Si te despiertas demasiado pronto por la mañana y no te puedes volver a dormir, sigue el consejo anterior. Intenta resistir el impulso de coger el ordenador o el móvil. Estos dispositivos emiten luz azul y te costará aún más volver a dormirte. Pero si solo faltan 1 o 2 horas para tener que levantarte, puede ser buena idea simplemente empezar el día temprano.
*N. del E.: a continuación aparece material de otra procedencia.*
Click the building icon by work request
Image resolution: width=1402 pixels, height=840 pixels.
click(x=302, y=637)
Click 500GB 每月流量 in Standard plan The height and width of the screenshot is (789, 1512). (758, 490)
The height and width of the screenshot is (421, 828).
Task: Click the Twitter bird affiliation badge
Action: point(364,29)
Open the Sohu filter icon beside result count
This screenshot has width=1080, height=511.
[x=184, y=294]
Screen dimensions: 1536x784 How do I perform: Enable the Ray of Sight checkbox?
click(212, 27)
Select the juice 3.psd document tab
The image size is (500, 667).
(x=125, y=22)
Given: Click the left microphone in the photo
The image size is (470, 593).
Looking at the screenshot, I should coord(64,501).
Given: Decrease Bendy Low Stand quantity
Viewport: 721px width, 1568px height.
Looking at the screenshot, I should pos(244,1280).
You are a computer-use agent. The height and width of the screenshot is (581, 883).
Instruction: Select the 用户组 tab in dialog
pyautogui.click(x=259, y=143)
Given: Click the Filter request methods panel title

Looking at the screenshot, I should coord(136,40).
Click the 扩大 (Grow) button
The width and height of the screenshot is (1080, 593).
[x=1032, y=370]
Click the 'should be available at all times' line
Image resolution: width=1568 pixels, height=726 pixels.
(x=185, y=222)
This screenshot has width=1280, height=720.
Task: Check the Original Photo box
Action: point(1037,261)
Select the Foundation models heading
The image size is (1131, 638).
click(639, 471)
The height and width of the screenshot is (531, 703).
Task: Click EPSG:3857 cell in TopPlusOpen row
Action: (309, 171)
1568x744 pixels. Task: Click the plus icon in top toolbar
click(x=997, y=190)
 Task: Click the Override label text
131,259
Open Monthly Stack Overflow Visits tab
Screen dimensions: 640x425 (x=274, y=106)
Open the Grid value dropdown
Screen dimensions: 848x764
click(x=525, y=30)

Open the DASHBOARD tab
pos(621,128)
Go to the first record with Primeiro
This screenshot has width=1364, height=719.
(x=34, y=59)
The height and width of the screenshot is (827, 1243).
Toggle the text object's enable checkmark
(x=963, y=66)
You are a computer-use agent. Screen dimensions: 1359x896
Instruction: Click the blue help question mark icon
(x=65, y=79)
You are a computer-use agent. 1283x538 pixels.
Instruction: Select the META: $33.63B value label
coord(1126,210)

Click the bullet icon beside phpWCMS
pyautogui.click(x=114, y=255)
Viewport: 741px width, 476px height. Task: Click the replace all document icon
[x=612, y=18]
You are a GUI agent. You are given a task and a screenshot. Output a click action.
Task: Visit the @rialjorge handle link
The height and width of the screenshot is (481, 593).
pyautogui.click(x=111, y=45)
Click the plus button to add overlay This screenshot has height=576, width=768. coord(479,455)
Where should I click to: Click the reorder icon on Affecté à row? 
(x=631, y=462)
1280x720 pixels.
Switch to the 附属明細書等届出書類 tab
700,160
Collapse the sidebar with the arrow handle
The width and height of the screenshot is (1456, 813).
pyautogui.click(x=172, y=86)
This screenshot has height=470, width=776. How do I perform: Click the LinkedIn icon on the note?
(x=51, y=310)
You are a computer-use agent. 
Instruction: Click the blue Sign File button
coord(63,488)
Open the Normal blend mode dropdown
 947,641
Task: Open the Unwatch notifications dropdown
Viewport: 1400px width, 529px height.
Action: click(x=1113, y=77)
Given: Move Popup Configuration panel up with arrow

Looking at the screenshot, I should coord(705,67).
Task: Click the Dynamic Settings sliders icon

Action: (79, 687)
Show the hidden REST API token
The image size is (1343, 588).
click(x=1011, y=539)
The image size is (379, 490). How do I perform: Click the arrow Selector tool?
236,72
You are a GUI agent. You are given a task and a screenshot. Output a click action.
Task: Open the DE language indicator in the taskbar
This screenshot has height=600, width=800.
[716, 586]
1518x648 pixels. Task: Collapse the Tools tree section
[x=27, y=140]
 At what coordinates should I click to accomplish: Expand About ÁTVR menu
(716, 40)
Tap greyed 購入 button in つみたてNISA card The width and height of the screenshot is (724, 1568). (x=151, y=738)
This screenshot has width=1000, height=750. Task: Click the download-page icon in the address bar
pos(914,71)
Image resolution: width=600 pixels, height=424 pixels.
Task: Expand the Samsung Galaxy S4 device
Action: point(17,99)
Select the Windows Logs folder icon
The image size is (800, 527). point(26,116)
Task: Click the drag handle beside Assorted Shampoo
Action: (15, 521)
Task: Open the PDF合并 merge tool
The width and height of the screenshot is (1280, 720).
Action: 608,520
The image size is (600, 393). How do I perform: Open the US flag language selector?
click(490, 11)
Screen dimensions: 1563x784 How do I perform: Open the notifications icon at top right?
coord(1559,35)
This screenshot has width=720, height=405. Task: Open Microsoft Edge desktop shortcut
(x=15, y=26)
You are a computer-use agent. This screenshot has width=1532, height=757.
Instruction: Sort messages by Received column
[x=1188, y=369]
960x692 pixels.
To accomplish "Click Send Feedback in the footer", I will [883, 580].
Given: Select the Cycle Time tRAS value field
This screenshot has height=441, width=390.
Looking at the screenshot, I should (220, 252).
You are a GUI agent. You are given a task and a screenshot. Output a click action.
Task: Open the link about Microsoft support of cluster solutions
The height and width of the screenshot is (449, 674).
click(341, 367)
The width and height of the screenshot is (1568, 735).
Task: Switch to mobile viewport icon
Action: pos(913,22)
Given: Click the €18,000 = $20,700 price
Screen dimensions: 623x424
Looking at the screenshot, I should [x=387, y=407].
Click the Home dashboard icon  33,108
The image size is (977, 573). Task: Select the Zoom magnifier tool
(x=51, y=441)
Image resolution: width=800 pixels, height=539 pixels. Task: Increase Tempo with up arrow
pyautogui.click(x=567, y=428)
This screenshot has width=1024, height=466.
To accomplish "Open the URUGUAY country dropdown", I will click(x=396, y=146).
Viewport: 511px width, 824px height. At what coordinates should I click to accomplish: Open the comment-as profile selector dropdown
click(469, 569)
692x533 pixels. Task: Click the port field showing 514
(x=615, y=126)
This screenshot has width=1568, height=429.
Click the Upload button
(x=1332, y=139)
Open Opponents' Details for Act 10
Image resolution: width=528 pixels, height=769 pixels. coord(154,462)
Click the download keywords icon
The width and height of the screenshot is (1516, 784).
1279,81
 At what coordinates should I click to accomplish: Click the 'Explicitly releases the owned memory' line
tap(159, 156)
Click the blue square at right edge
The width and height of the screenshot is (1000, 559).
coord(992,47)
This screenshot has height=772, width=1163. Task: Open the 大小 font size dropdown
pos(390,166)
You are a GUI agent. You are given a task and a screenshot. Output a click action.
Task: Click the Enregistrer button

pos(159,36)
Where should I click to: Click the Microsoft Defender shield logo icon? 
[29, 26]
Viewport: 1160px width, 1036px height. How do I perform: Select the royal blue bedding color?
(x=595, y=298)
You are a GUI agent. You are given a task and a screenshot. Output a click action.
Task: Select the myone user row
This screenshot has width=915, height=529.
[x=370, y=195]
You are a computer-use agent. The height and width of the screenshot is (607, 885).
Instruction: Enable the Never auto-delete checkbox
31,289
Los problemas que acabamos de mencionar son muy frecuentes. Estas estrategias pueden servirte para superar esas dificultades si se presentan de vez en cuando. Pero también es muy importante saber que si estos problemas son crónicos (es decir, se repiten todas las noches) y nuestros consejos no funcionan, podrías sufrir un desorden del sueño que requiera atención médica. Existen 89 desórdenes distintos relacionados con el sueño. El insomnio, o la repetición continuada de una o más de las de las dificultades mencionadas anteriormente, es uno de los más comunes y afecta a entre el 15 y el 20 % de la población. La apnea del sueño es otro desorden que afecta a entre el 10 y el 12 % de la población. La apnea del sueño va acompañada de ronquidos y pausas repetitivas de la respiración debido a un colapso de la vía respiratoria superior durante el sueño. Por lo tanto, la apnea es un problema grave y si tú (o un ser querido) ronca mucho o si parece que con frecuencia toses o te ahogas durante la noche, consulta con tu médico o anímales a hacerlo.